■ **Text passage**:
____

Single slice of pineapple carrot cake on a mini cake stand.

Easy Pineapple Carrot Cake with Cream Cheese Frosting

I think that says it all.  This mini 6-inch carrot cake is undoubtedly moist – thanks in part to the pineapple and sweet carrots.  But it also has a wonderfully soft texture, that only a cake should have.

And just like peas and carrots go together, so do carrots and cream cheese.  I suppose you could try a different frosting – like creamy butter free vanilla frosting or rich caramel frosting.  But I think you should give the cake a try with the cream cheese frosting first!

Does Carrot Cake always Have To INclude Pineapple? 

I have seen that pineapple is a controversial ingredient in carrot cake.  Because I happen to like pineapple in my carrot cake (it’s a childhood thing), and of course my pineapple upside down cake, it only seemed fitting my recipe included it.  But if pineapple is not your thing, give my gluten free carrot cake cupcakes or carrot and orange donuts a try!

____

■ **Work request**:
Write out the pineapple carrot cake passage in full, word for word. The lines after this point play no part in any task.

■ **Collected material**:
____

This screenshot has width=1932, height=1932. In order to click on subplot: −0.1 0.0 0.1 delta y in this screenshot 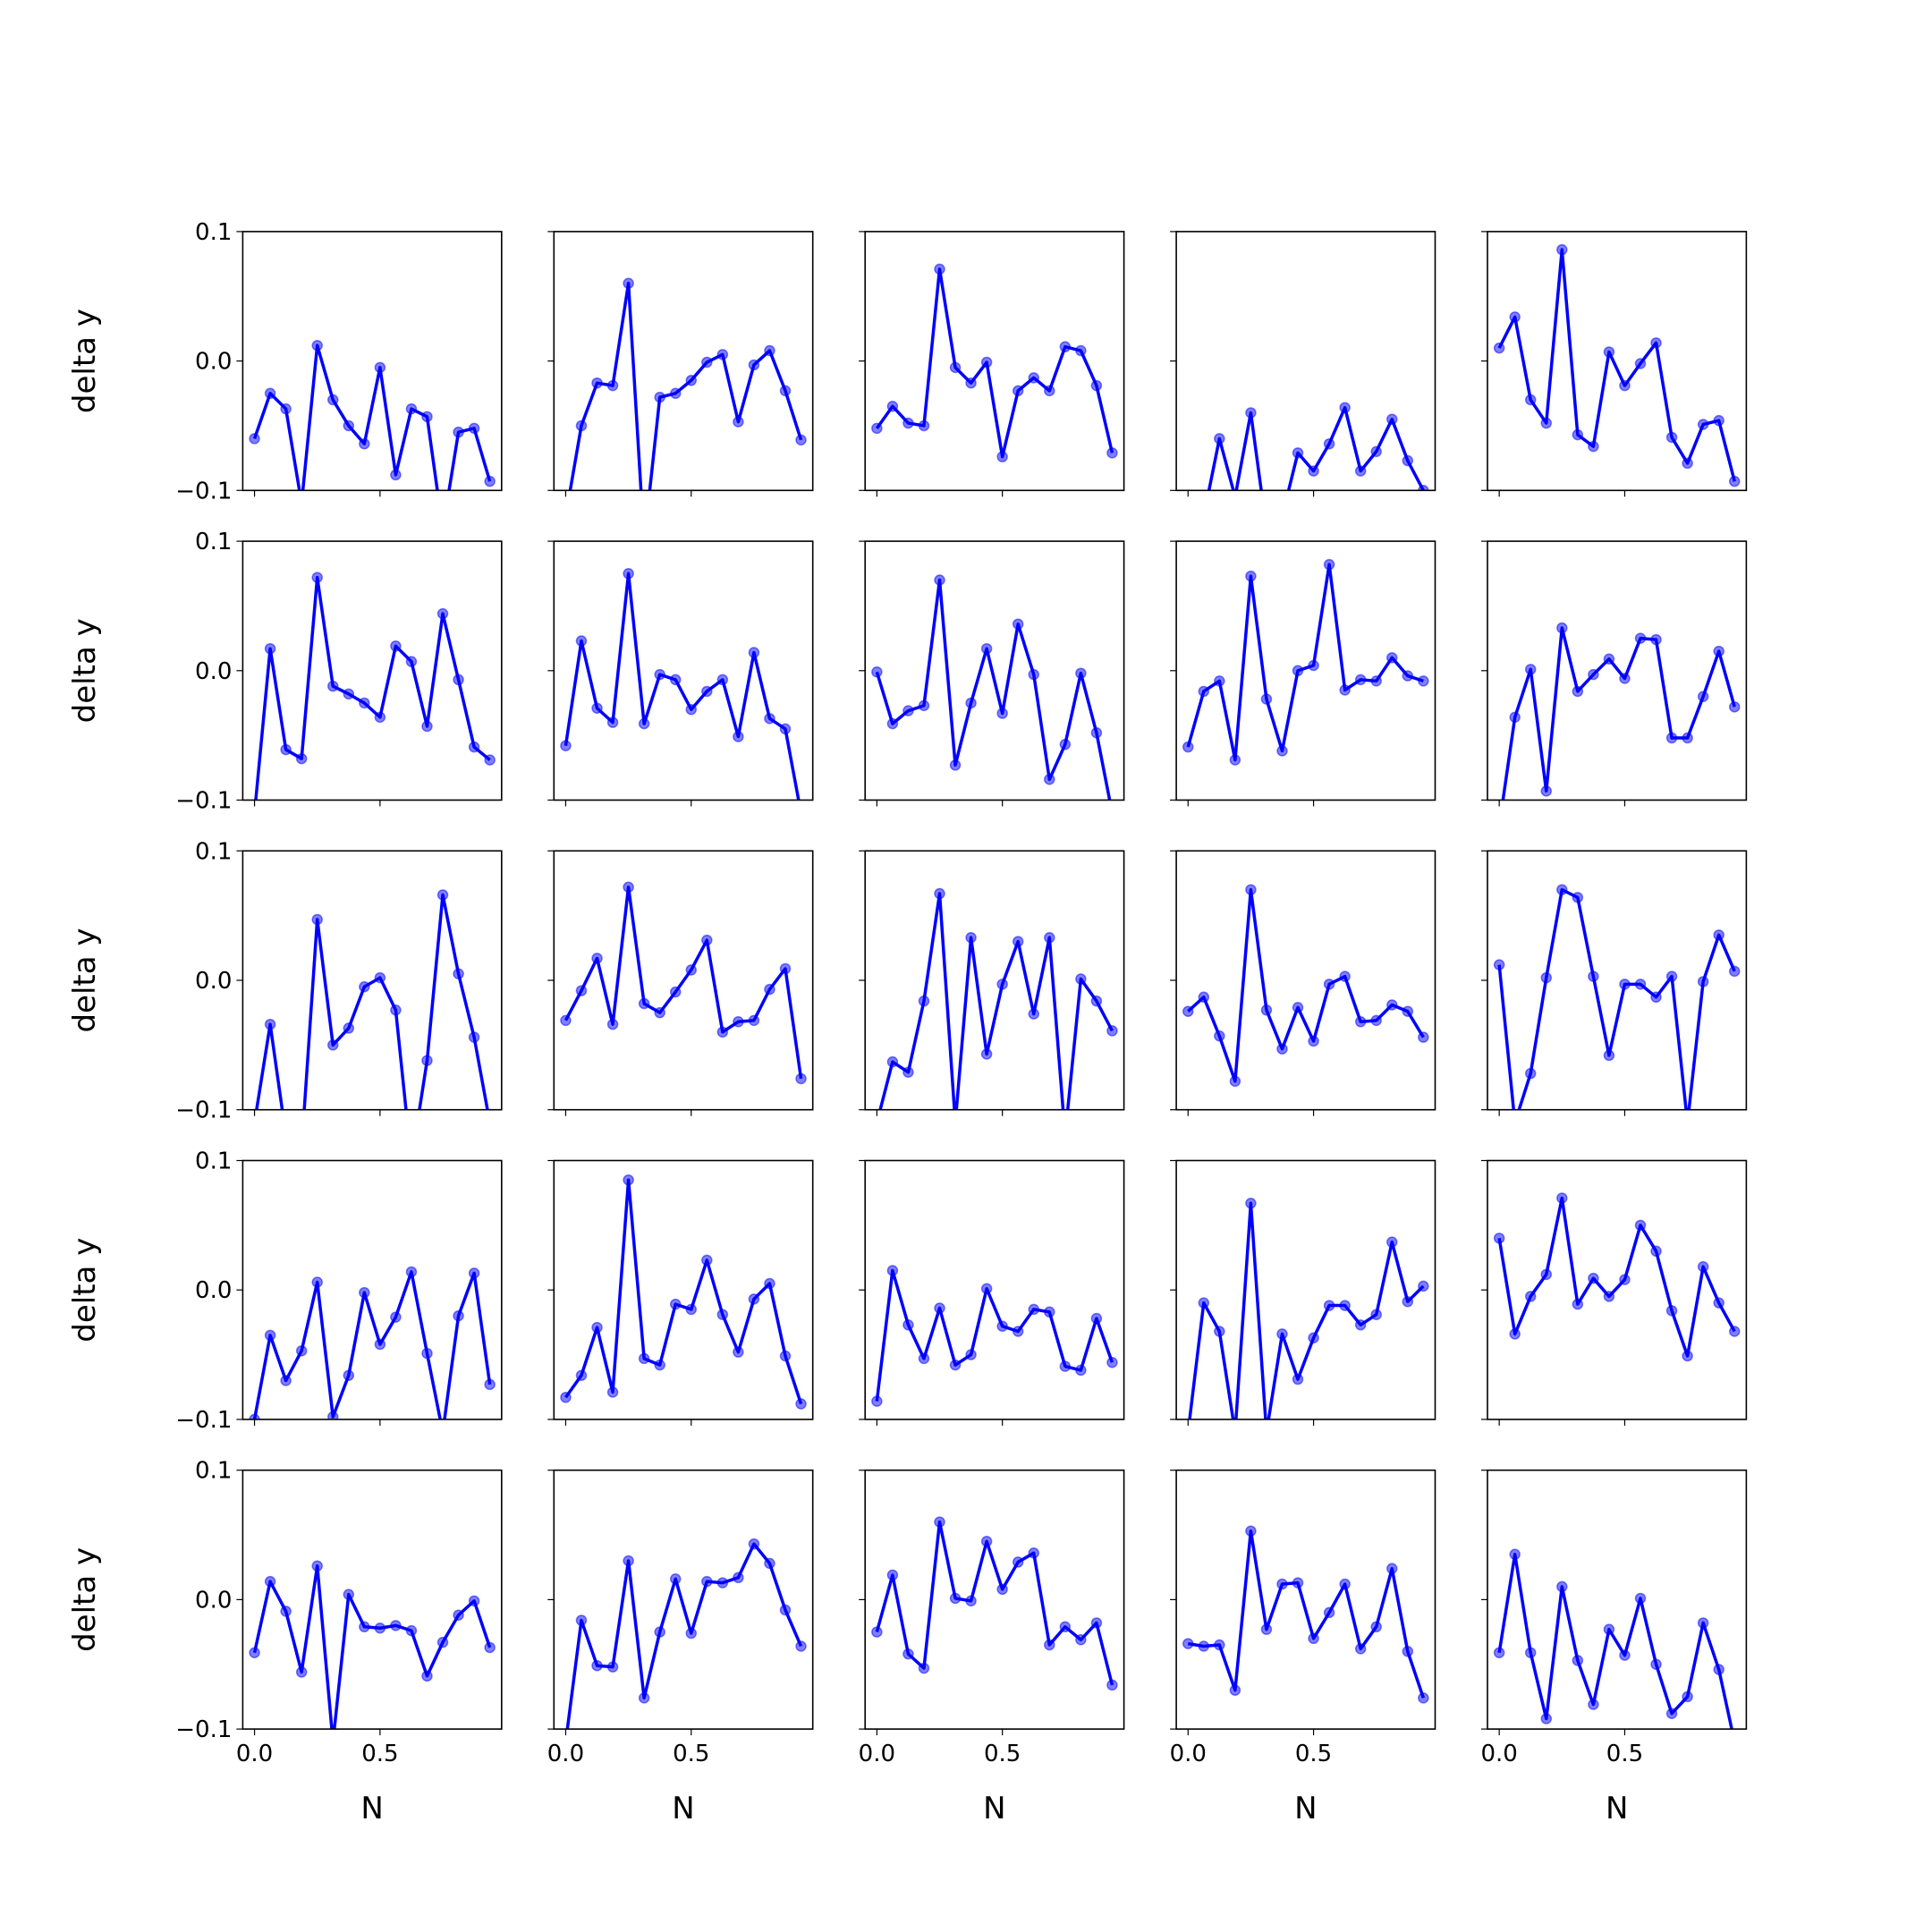, I will do `click(285, 981)`.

____

■ **Written answer**:
Single slice of pineapple carrot cake on a mini cake stand.

Easy Pineapple Carrot Cake with Cream Cheese Frosting

I think that says it all.  This mini 6-inch carrot cake is undoubtedly moist – thanks in part to the pineapple and sweet carrots.  But it also has a wonderfully soft texture, that only a cake should have.

And just like peas and carrots go together, so do carrots and cream cheese.  I suppose you could try a different frosting – like creamy butter free vanilla frosting or rich caramel frosting.  But I think you should give the cake a try with the cream cheese frosting first!

Does Carrot Cake always Have To INclude Pineapple? 

I have seen that pineapple is a controversial ingredient in carrot cake.  Because I happen to like pineapple in my carrot cake (it’s a childhood thing), and of course my pineapple upside down cake, it only seemed fitting my recipe included it.  But if pineapple is not your thing, give my gluten free carrot cake cupcakes or carrot and orange donuts a try!